» YOUR TASK
Copy the stretch of the listing below from the line containing "Image resolution: width=1440" through the line containing "(128, 482).", swapping "sidebar-item" for "navigation-item" and changing nothing else. Leave out the pictures.

Top of DATA FOR PROCESSING

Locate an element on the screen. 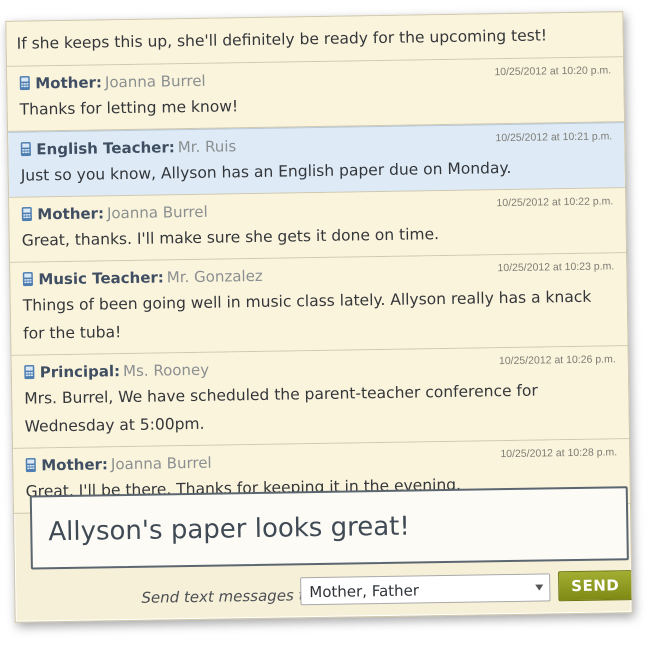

Bottom of DATA FOR PROCESSING
Top of DATA FOR PROCESSING

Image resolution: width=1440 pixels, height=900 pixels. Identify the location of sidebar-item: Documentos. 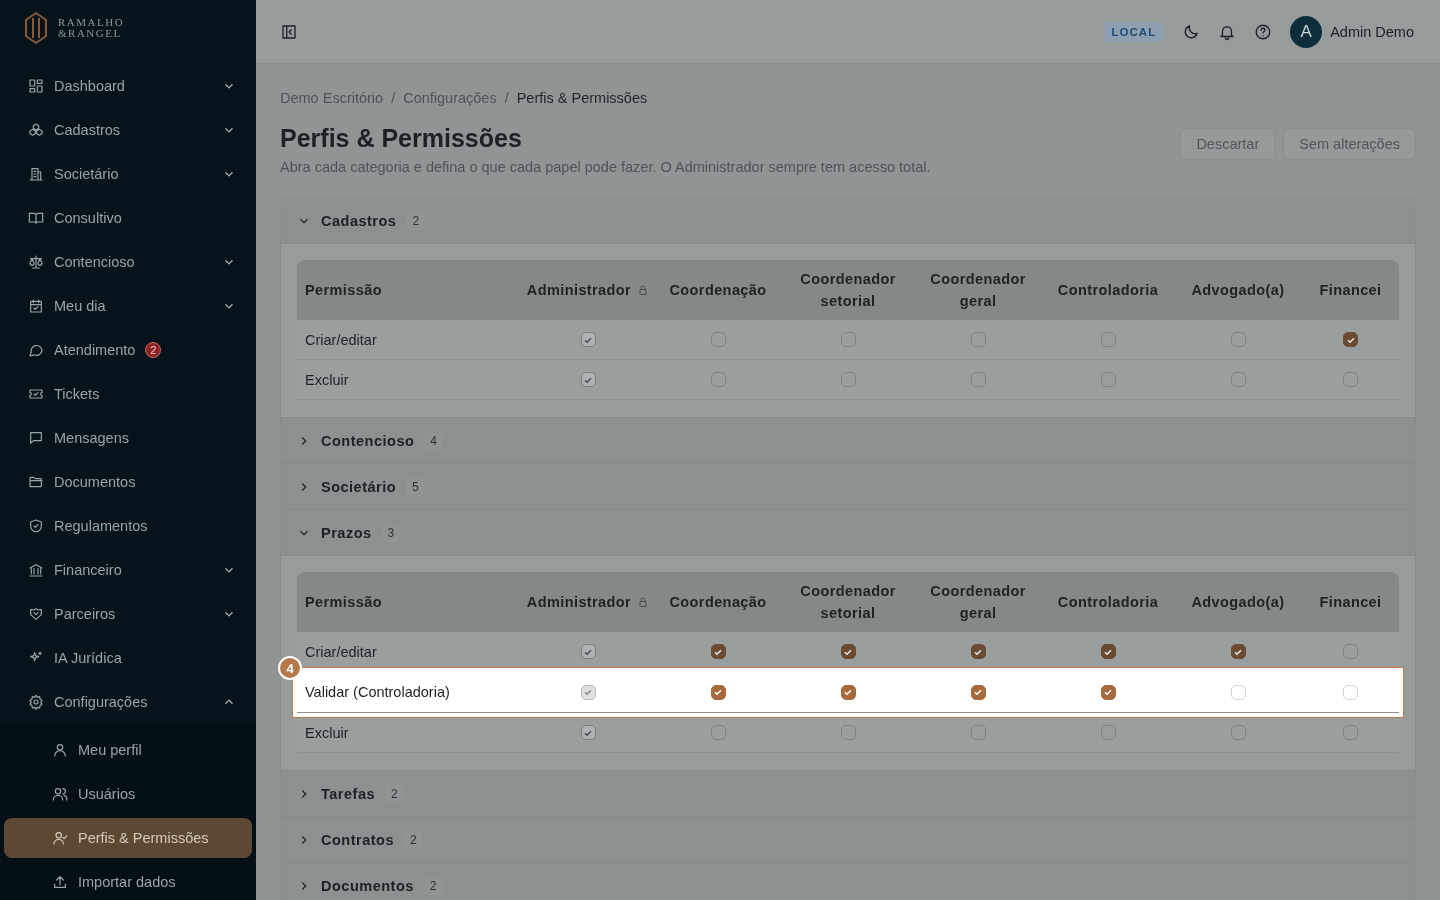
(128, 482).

Bottom of DATA FOR PROCESSING
Top of DATA FOR PROCESSING

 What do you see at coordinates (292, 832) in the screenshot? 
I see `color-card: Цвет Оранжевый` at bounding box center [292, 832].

Bottom of DATA FOR PROCESSING

» YOUR RESPONSE
Image resolution: width=1440 pixels, height=900 pixels. Identify the location of navigation-item: Documentos. 
(128, 482).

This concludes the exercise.